The most frustrating thing about Adam’s job is trying to find participants. Sometimes, they need to be matched to the sample that he already has and it’s a pain in the ass trying to find a thirty-ish year old male who is able to come into the lab for three two-hour sessions within the space of a month with at least a week between sessions.

The second most frustrating thing is probably the fucking computers with their fucking programs that no one teaches you to use when you’re an undergraduate.

He’d thought he was pretty good with computers, had used them a lot and liked them. But trying to get it to do your bidding and learning to think like a computer, numbers and matrices and optimisation - that was a different matter altogether.

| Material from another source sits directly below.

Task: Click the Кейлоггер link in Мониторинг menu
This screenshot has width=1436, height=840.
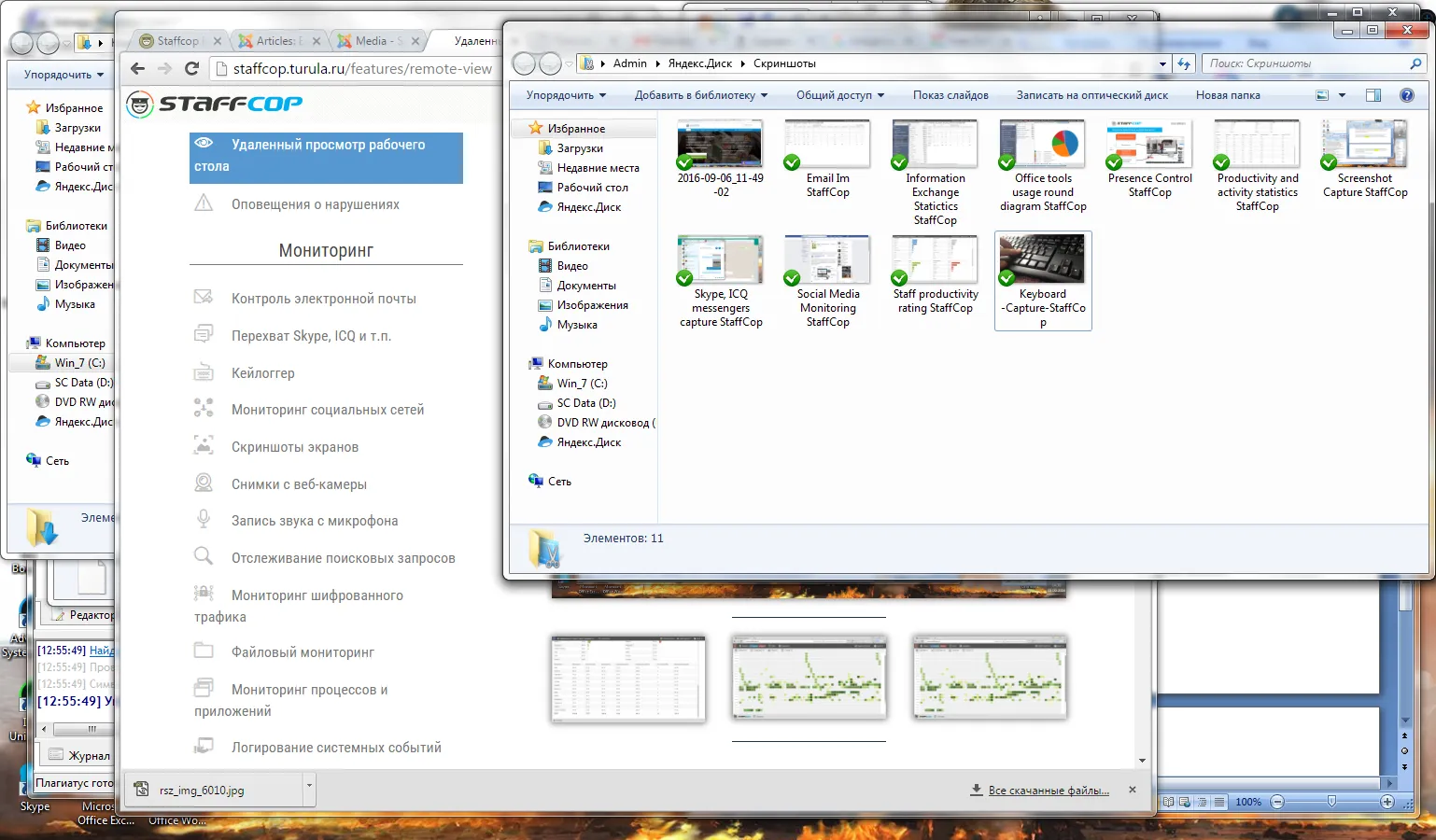Action: click(262, 373)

Sometimes he still has to google syntax or read through old documentation. But he’s seen trained computer scientists do that too, so he doesn’t feel too bad about it.

Sometimes, his scripts run like a dream and he breathes out deeply, and smiles.

—

Joel hates grant season with a burning passion.

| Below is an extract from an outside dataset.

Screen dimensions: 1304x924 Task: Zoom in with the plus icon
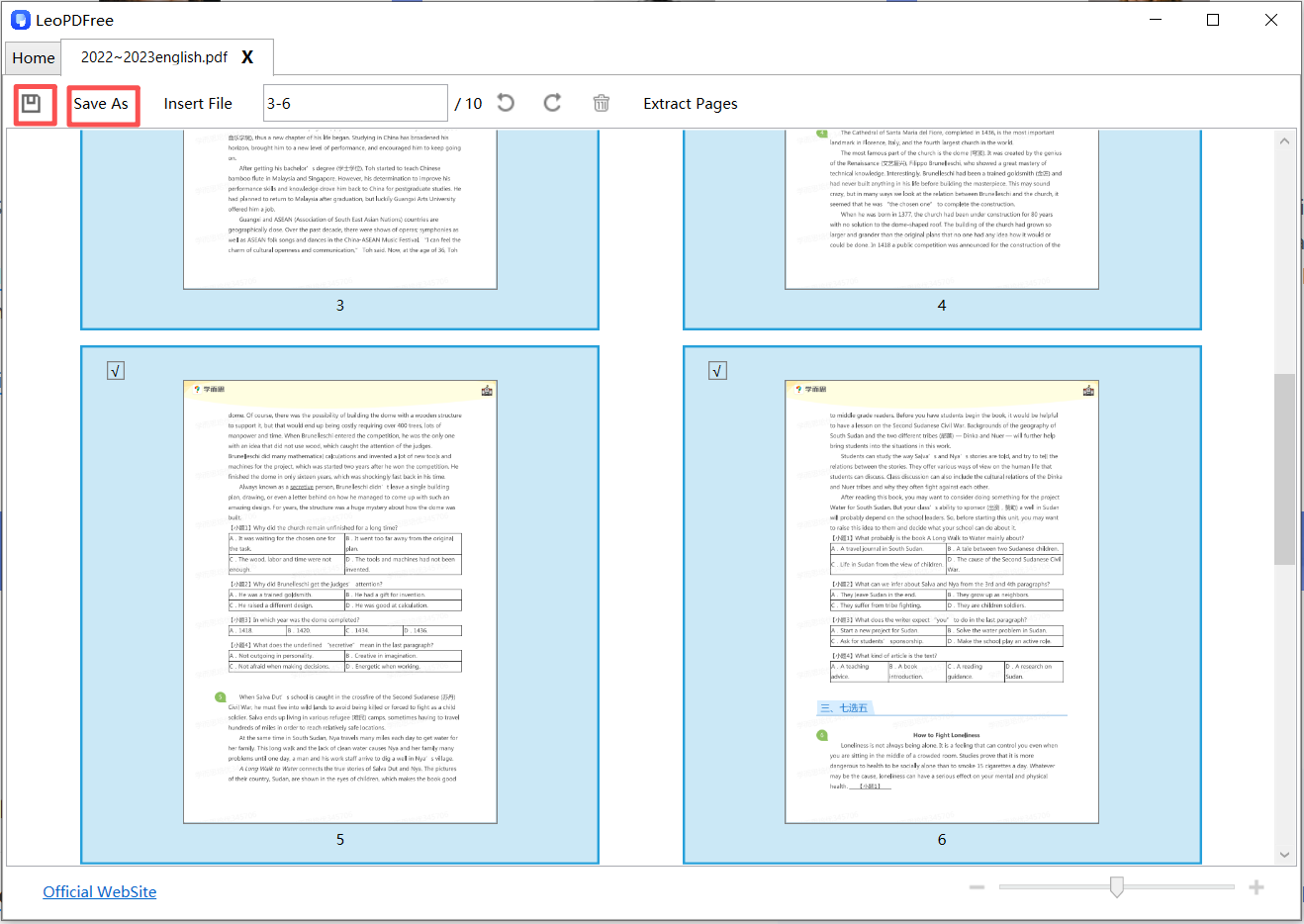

It’s so incredibly frustrating to write thousands of words justifying why this phenomenon you’ve been studying for years and years is so important.

He’s grateful that he’s working with humans and can actually prove that his research will be able to affect real change in outcomes in humans. He used to work with  _C. elegans_  and while it’s not a completely unknown model organism, it’s still harder to justify why looking at a worm is going to help anyone.

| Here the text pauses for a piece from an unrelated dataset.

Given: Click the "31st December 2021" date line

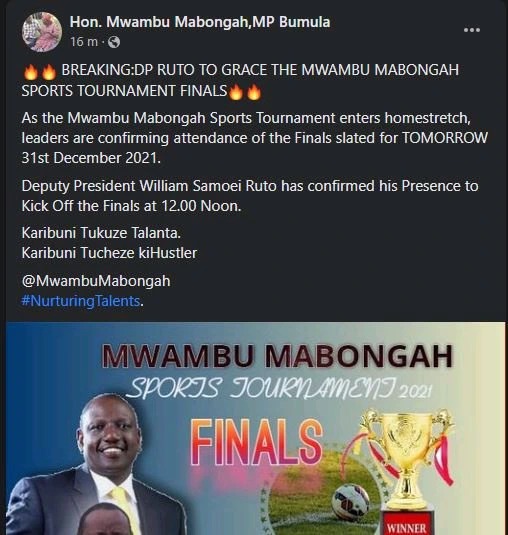Looking at the screenshot, I should coord(91,158).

Even though it totally has. More than once, even.

Either way, he still has to write these long-winded documents, then subject them to a tedious process of internal and then external review.

And then he has to wait.

Wait to find out if the lab will be able to keep running into the future, if they’re going to have to let some people go because their research has been deemed not important enough.

And sure, it would be easier if they were working for a private company, but then they wouldn’t have the freedom to study things that are interesting to them.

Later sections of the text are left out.